Another seminar addressed by the Chief of Army Staff; another mixed bag of positive statements interspersed with troubling ones. Speaking at an event titled ‘Human resource development — opportunities and challenges’ in Quetta on Thursday, Qamar Javed Bajwa gave scathing – and much warranted – criticism on the prevalent seminary education system, correctly identifying the flawed religious education as the prime reason the graduates from these institutes are often attracted towards extremist and violent ideologies.

This, along with other statements on Balochistan, makes for constructive and useful seminar. However, like many military men in the recent past, the COAS strayed once more into the domain of the civilian government - giving advice on how to run institutions and making statements that can only be categorized as political in nature. Given its disappointing role in the Faizabad fiasco, the COAS should be acutely aware how each inflection of his dialogue is being interpreted nationwide.

The institutional advice on such a public forum is an obvious no-go and has been objected to by both the government and commentators alike. But saying that the army believes in “democracy and even more so in the democratic values of selfless service and supremacy of moral authority” is especially problematic. “Moral authority” as opposed to democratic and legal authority is the notion solely used by pressure groups seeking to de-seat the government by force. Pakistan Tehreek-e-Insaaf’s entire electoral campaign and its vociferous demands for the Prime Minister’s resignation were based on notions of “moral authority”. The hardline religious groups at Faizabad also touted their superior moral authority, and perhaps most crucial of all, every previous military coup against democracy has been carried out on some version of “moral authority”.

The COAS has been consistent in his defence of the democratic system, but paying homage to the defunct ideology of moral authority while lecturing the government on how to do its job sends a mixed message to say the least.

A similar problem of inconsistency plagues the message on seminaries. While the identification of the problem is spot on, the military hasn’t been exemplary in converting that message into action.
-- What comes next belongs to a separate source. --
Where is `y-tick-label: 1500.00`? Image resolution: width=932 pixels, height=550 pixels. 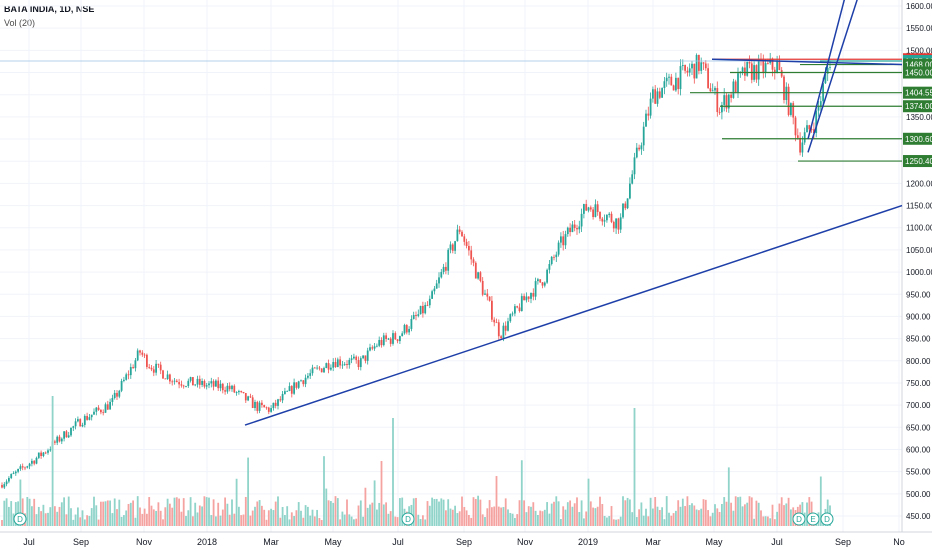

The policy of “mainstreaming” hardline groups has inevitably led to the support of seminary networks, meanwhile the military failed to pressure the seminary boards into cooperation with the government when it previously attempted seminary reform after the passing of the National Action Plan. Its lenient attitude towards the products of these seminaries – such as the protestors at Faizabad – also undercuts the positive statements made.

The positive intentions of the COAS are undeniable, but his selection of particular words and phrases leave much to be desired.